• _Text to read_:
Auto-verifying bugs in new release

We’ve had the topic of auto-closing bugs come up a couple times now.

Would it be (technically) possible to have a test for a bug, and have that test run when a new version is released, and:

  • if present, add new version’s label
  • if absent:
    • if no active version labels remain for bug
      close it

?

Writing test is a work, and writing good test can be larger work than writing a fix. Without knowing the cause of the bug it is difficult to write right test.

Some bugs are difficult to reproduce automatically – they require third party packages, human interaction, enormous amount of computer resources (memory or CPU time) or unknown conditions.

1 Like

I would have thought so. Of course, the infrastructure would need to be written for bpo and then ported to github as part of the migration, so that’s in effect two implementations that would be needed (and it’s far more likely that there would be difficulties automating it for github, where we don’t control the tracker APIs).

But in principle I like the idea (although as @storchaka points out, it may only be applicable to a small subset of reported issues).

True. Yet we’ll need a test to add to the regression suite to ensure it doesn’t happen again.

Ideally, the bug submitter would attach a test; otherwise, a triager could add one, or core-devs might choose to spend time on it.

I think what you’re after is making us promote merging failing tests even before there is a fix and somehow have that encase the issue that is tracking the failing test.

That’s one way to do it, but not the way I would choose.

If we had a test associated with a bug/PR, then we could have a tool that would go through and run that test when a new version was being released, and take appropriate action depending on the success/failure of the test and which version(s) the bug was targeting.

I would be in favor of automatically adding and changing labels, but I think don’t think the issue itself should be automatically closed if the test passes, as platform-specific and intermittent test failures are a significant concern. In order to close the issue, I think it should require some degree of verification from a core dev or triager rather than relying on an automated process.

• _Excerpted records_:
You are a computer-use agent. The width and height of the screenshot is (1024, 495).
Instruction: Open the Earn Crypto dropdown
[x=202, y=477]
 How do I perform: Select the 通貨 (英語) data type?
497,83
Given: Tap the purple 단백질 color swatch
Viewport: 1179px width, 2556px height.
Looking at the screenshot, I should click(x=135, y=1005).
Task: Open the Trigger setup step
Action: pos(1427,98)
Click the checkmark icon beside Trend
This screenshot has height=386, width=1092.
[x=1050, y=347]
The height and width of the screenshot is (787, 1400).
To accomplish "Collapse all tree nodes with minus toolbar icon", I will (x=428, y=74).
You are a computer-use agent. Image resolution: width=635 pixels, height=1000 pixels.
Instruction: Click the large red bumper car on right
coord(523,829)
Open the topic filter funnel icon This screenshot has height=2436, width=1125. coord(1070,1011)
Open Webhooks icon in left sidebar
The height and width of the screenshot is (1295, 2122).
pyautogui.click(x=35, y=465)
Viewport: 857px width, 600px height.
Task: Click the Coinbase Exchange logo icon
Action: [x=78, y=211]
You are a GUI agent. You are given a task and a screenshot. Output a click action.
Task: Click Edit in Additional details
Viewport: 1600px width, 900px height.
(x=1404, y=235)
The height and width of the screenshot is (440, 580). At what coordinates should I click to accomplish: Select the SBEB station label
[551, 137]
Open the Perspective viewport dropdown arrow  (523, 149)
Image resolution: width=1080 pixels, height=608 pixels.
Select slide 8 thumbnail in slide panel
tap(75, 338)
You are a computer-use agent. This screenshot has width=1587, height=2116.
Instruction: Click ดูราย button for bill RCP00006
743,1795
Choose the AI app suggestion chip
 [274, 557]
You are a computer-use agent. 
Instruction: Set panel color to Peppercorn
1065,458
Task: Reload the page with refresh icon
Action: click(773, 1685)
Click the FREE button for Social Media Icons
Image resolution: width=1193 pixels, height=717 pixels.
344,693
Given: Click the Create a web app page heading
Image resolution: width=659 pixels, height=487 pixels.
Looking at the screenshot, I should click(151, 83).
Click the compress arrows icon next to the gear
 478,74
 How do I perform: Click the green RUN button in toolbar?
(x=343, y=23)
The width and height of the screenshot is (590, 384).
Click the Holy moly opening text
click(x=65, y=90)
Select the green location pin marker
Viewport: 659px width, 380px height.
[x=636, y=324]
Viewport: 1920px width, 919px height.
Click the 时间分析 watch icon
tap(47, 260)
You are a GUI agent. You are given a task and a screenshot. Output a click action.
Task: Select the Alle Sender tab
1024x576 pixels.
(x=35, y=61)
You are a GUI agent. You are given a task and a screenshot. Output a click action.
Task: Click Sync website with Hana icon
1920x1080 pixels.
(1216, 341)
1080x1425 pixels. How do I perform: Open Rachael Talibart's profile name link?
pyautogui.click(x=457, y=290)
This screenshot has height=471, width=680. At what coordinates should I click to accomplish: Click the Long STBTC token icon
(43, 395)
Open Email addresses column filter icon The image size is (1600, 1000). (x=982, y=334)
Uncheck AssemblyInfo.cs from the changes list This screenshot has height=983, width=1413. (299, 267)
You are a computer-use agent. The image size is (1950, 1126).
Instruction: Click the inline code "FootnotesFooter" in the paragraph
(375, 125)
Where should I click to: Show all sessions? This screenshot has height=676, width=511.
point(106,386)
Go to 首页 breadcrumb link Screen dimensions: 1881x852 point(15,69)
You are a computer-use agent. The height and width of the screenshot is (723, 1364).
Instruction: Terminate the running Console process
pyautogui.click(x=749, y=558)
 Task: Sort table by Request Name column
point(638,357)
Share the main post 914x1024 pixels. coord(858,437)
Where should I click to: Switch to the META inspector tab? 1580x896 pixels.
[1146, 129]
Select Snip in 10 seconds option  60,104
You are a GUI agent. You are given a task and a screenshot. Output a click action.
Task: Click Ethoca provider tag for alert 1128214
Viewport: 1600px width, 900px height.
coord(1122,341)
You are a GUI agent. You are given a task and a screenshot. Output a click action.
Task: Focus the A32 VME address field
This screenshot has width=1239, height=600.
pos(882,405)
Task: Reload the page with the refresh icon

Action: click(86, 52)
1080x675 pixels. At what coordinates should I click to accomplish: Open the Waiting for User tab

• _Given problem_:
In the thread on auto-verifying bugs, what does the last reply say should be required before an issue is closed? The items play no part in this.

• _The reply_:
Some degree of verification from a core dev or triager, rather than an automated process.